Tuesday, March 27, 2012

After having to wait an extra day for a grain drill, today we successfully planted all 6 acres of our pasture and cover cropped our 2 fallow vegetable fields! It was all made possible by our incredible new friends and neighbors, Terry and Judy Bachtold. Terry and Judy raise 100% grass fed beef cattle at their farm, Grazin' Acres Farm in Strawn, IL. We got to know them because Terry is our local USDA Natural Resource Conservation Service representative and Judy is our mail lady. We also bought our steer, Number 13 from them. We only met them a few months ago but already Terry and Judy treat us like family, trying to help us out in any way they can. We've also helped them out by looking after their cows for a couple days while they were out of town. However, after all they did for us over the past few days I don't know how we can properly repay them. Terry helped arrange our pasture and cover crop seed order with a local seed supplier, he then found and delivered to us a grain drill (a tractor implement that plants large quantities of small seeds very efficiently) to borrow free of charge, and then spent almost 5 hours helping us actually plant our pasture and cover crops this afternoon!
One of the reasons Emma and I chose this way of life was because we wanted to live in a place where we would actually get to know our neighbors and become a part of a true, mutually supportive community. Thank you Terry and Judy for showing us that we came to the right place.

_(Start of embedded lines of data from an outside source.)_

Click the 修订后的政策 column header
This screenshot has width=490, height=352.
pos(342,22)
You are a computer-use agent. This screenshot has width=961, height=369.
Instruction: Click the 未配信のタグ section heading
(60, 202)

Terry and Judy helping us load the grain drill

Emma and Chad loading orchard grass seed

Terry teaching me the finer points of using a grain drill, like obstacle avoidance

The student becomes the teacher... not quite

Sunday, March 25, 2012

Goodbye corn field, hello pasture

Today we spent a whole lot of time on the tractor.  We borrowed our landlord, Mr. Harms' John Deere 3020 and tilled up 6 acres our new land.  Year after year, for the last fifty years this acreage has been planted in conventional corn and soybeans.  Tomorrow we will be planting it with clover, alfalfa and grasses, just the way it was for a hundred years before the "green revolution".  We also tilled 2 more acres of our future crop fields.  These we will plant in a cover crop of peas and oats, which we will then let grow for the rest of the year to protect the soil and provide fertility for next year's vegetables.

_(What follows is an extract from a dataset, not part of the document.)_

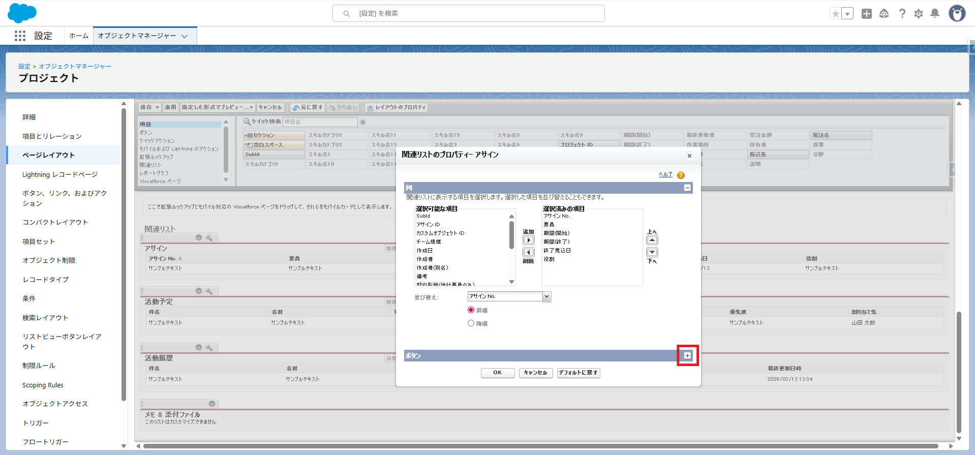This screenshot has width=975, height=455.
Task: Click the global create plus icon
Action: tap(867, 14)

She's a cowgirl.  On a steel horse she rides.

Ridin' dirty

Friday, March 23, 2012

Sunday, March 18, 2012

First seeds

 Today we planted our very first seeds in the greenhouse.  We made our own potting soil using Elliot Coleman's recipe and packed it into soil blocks.  Into these little blocks we planted several varieties of Chinese cabbage, 2 Asian varieties of basil and Japanese green onions.

Making soil blocks

Planting Thai basil

We also bought 32 cubic yards of compost from a neighboring farm, soon to be spread on our vegetable field

Saturday, March 17, 2012


Buh buh
If this has you scratching your head, just watch this:  http://www.youtube.com/watch?v=a1Y73sPHKxw
And for more details check out my etsy shop: http://www.etsy.com/shop/kiyoshimino

Wednesday, March 7, 2012

Shorn Icelandic sheep look ridiculous

Yesterday we had our sheep shorn and the results were pretty comical.  Our sheep seem to have shrunk to about half their original size.

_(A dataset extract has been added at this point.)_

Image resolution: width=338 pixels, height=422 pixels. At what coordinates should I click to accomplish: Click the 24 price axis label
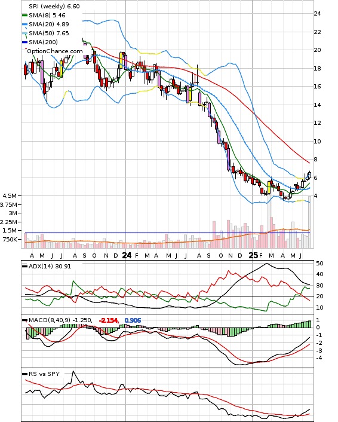[x=317, y=14]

Isabelle?  What happened to you?

Saturday, March 3, 2012

We have a Greenhouse!

Emma and I spent the first half of this week assembling a greenhouse in our garage.  Unfortunately after we finished it we realized it was a little too heavy for the two of us to carry outside.  So today our friends and fellow farmers, Chad and Dylan came over to help us move it out to its permanent home and to put on the finishing touches.